Kurskorrektur der GroKo: Wo bleibt der Plan für die Zukunft?
Inmitten wachsender Unsicherheit verliert die schwarz-rote Koalition zunehmend Teile ihrer traditionellen Mitte an die AfD. Dieser Trend offenbart eine besorgniserregende Lücke zwischen den Anliegen der Bürger und der Reaktion der politischen Führung. Obwohl CDU, CSU und SPD offensichtlich die drängenden Probleme des Landes erkannt haben, mangelt es bislang an Handlungsansätzen, die vor allem greifbare und zeitlich definierte Lösungen bieten.

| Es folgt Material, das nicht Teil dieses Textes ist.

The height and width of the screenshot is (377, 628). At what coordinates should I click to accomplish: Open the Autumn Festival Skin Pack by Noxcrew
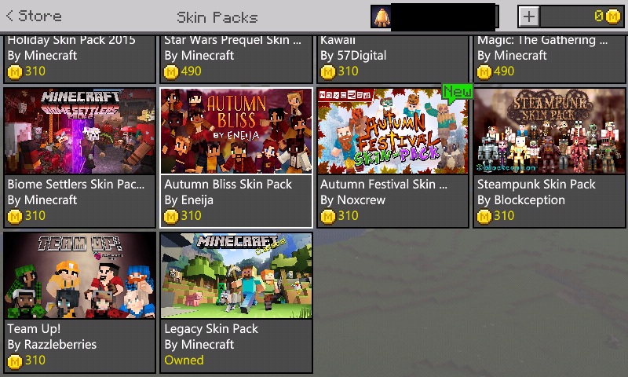pyautogui.click(x=393, y=158)
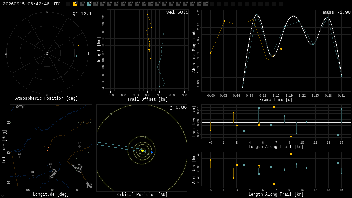Screen dimensions: 352x198
Task: Click the station 04 indicator square
Action: (96, 4)
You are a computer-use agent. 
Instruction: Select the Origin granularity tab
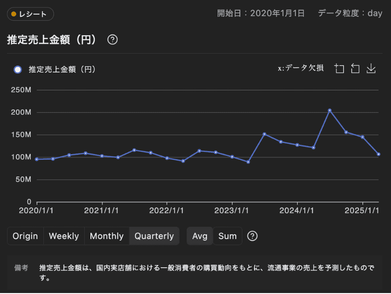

Statt die entscheidenden Fragen in Angriff zu nehmen – von den zukünftigen Energiekosten über bezahlbares Wohnen bis hin zur Stabilität des Sozialstaats – verlieren sich die großen Volksparteien in Nebenkriegsschauplätzen wie der Diskussion um die Mütterrente, die Pendlerpauschale oder gar einem Lotteriesystem für den Wehrdienst. Dabei wäre es dringend notwendig, den Unternehmergeist in Deutschland zu fördern und die Innenstädte sowohl sicherer als auch attraktiver zu gestalten.
Der Appell ist klar: Um verlorenes Vertrauen zurückzugewinnen, müssen CDU, CSU und SPD ihren Fokus schärfen und konkrete Pläne vorlegen. Egal, ob es um wirtschaftliche Herausforderungen oder gesellschaftliche Transformationen geht, der aktuelle Zustand gleicht eher einem Anstrich der Fassade, während im Kern des Hauses die Sanierung aussteht.